A Normal distribution has a single mode, is symmetric and, naturally, is neither heavy-tailed nor light-tailed as compared to a Normal distribution (we call this mesokurtic).

5.4.1 Multimodal vs. Unimodal distributions

A unimodal distribution, on some level, is straightforward. It is a distribution with a single mode, or “peak” in the distribution. Such a distribution may be skewed or symmetric, light-tailed or heavy-tailed. We usually describe as multimodal distributions like the two on the right below, which have multiple local maxima, even though they have just a single global maximum peak.

Unimodal and Multimodal Sketches

Figure 5.2: Unimodal and Multimodal Sketches

Truly multimodal distributions are usually described that way in terms of shape. For unimodal distributions, skewness and kurtosis become useful ideas.

5.4.2 Skew

Whether or not a distribution is approximately symmetric is an important consideration in describing its shape. Graphical assessments are always most useful in this setting, particularly for unimodal data. My favorite measure of skew, or skewness if the data have a single mode, is:

\[ skew_1 = \frac{\mbox{mean} - \mbox{median}}{\mbox{standard deviation}} \]

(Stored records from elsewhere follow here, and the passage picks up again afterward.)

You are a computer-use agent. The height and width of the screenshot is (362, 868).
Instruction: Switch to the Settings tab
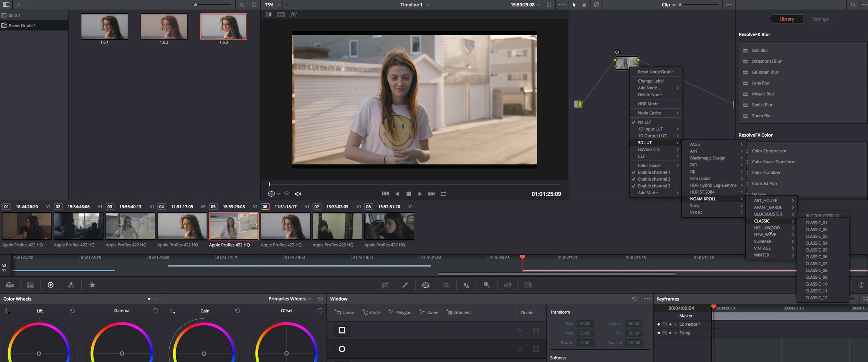pos(820,19)
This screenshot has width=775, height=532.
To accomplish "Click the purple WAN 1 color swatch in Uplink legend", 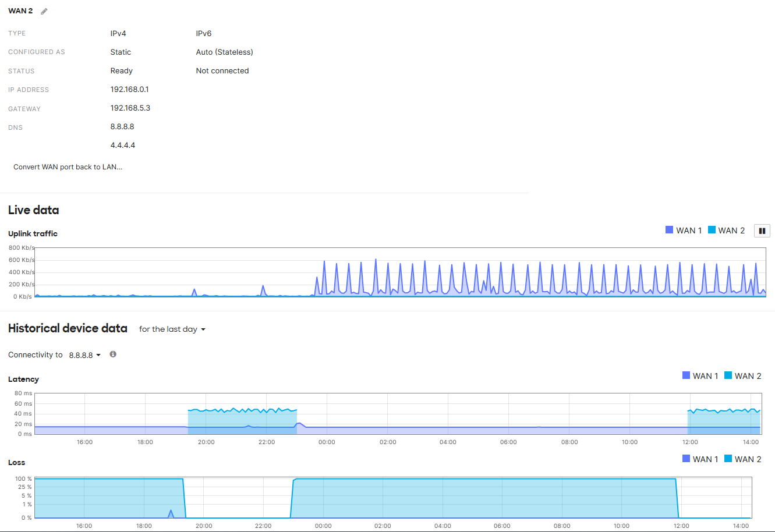I will (x=669, y=230).
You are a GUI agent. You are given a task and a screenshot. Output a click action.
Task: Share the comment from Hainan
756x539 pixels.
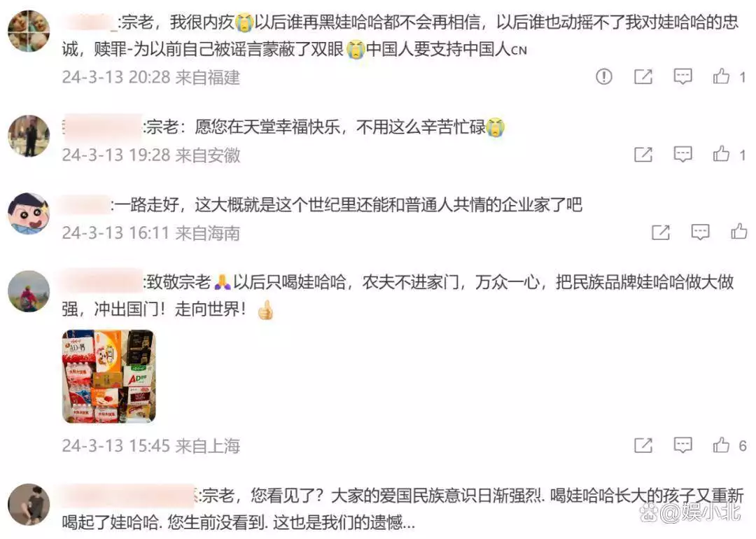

  • Symmetric distributions generally show values of \(skew_1\) near zero. If the distribution is actually symmetric, the mean should be equal to the median.
  • Distributions with \(skew_1\) values above 0.2 in absolute value generally indicate meaningful skew.
  • Positive skew (mean > median if the data are unimodal) is also referred to as right skew.
  • Negative skew (mean < median if the data are unimodal) is referred to as left skew.
Negative (Left) Skew and Positive (Right) Skew

Figure 5.3: Negative (Left) Skew and Positive (Right) Skew

5.4.3 Kurtosis

When we have a unimodal distribution that is symmetric, we will often be interested in the behavior of the tails of the distribution, as compared to a Normal distribution with the same mean and standard deviation. High values of kurtosis measures (and there are several) indicate data which has extreme outliers, or is heavy-tailed.

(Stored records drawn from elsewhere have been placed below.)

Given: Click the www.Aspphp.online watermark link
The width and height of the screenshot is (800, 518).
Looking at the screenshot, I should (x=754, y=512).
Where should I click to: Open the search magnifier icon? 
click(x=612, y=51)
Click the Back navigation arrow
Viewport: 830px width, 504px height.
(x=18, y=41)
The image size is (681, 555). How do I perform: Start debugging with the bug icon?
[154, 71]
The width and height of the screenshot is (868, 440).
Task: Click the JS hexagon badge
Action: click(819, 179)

  • A mesokurtic distribution has similar tail behavior to what we would expect from a Normal distribution.
  • A leptokurtic distribution is a thinner distribution, with lighter tails (fewer observations far from the center) than we’d expect from a Normal distribution.
  • A platykurtic distribution is a flatter distribution, with heavier tails (more observations far from the center) than we’d expect from a Normal distribution.
The Impact of Kurtosis

Figure 5.4: The Impact of Kurtosis

Graphical tools are in most cases the best way to identify issues related to kurtosis.

5.5 More Detailed Numerical Summaries for Quantitative Variables

5.5.1 favstats in the mosaic package

The favstats function adds the standard deviation, and counts of overall and missing observations to our usual summary for a continuous variable. Let’s look at systolic blood pressure, because we haven’t yet.

 min  Q1 median  Q3 max     mean       sd   n missing
  84 109    118 127 202 118.5918 15.30267 485      15

We could, of course, duplicate these results with a rather lengthy set of summarise pieces…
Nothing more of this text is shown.